Exercise goal: Copy out the rows from the line containing "Task: Click the Scan button" through the end of the rows, keeping all their text, and shift every coordinate in the answers by adding 45 to each number. Leave the pictures out.
--------------------
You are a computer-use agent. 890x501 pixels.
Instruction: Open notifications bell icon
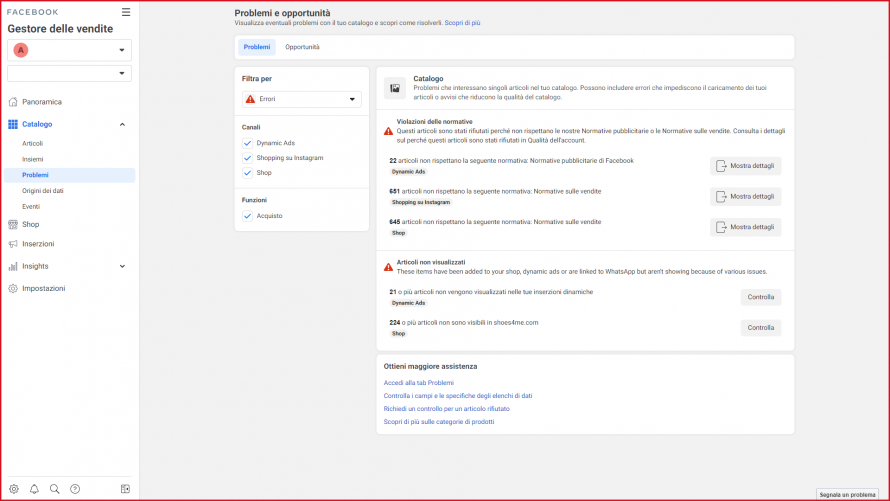(34, 489)
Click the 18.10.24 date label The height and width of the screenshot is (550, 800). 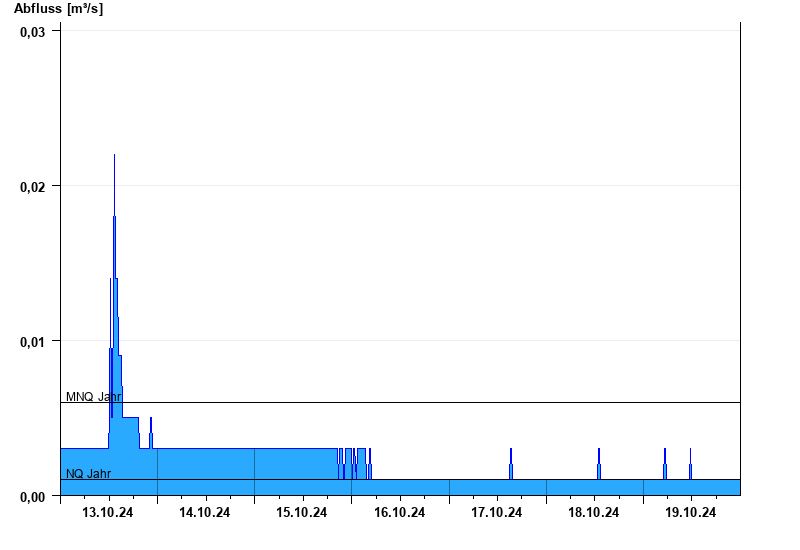[x=594, y=512]
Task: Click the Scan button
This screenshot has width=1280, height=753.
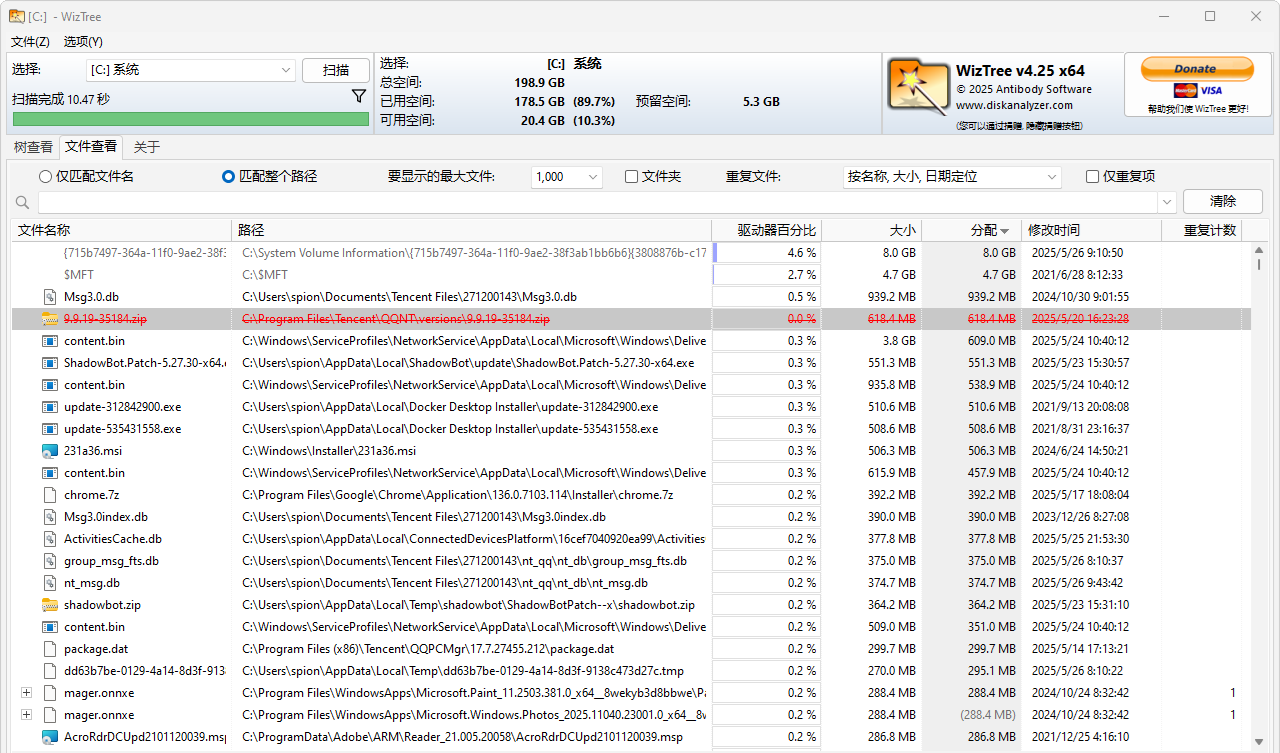Action: coord(336,70)
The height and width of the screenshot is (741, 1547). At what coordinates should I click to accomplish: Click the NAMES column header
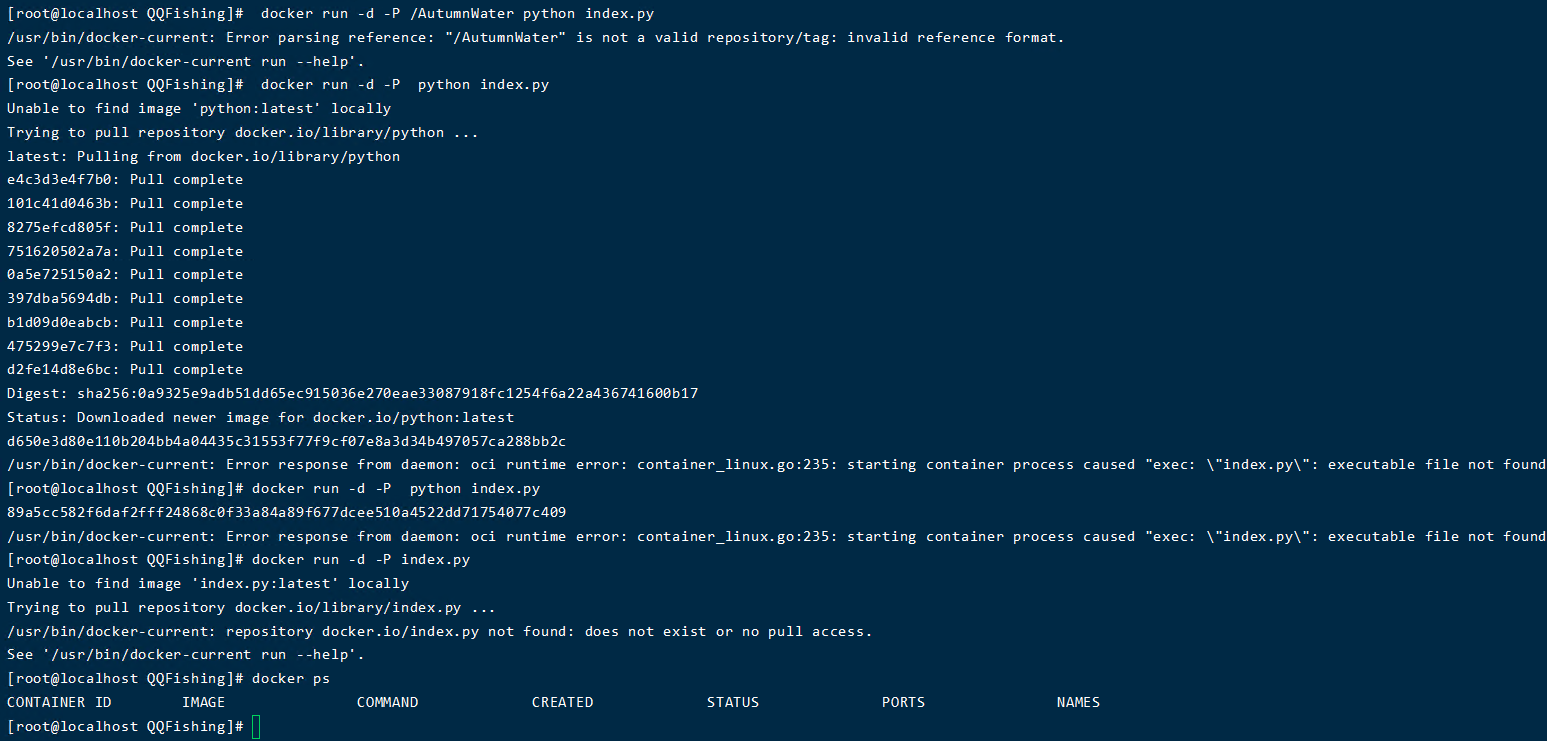click(x=1078, y=702)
--------------------
Right answer:
Task: Click the Scan button
This screenshot has width=1280, height=753.
Action: coord(381,115)
The height and width of the screenshot is (741, 1547). At what coordinates should I click to accomplish: Click the NAMES column header
click(x=1123, y=747)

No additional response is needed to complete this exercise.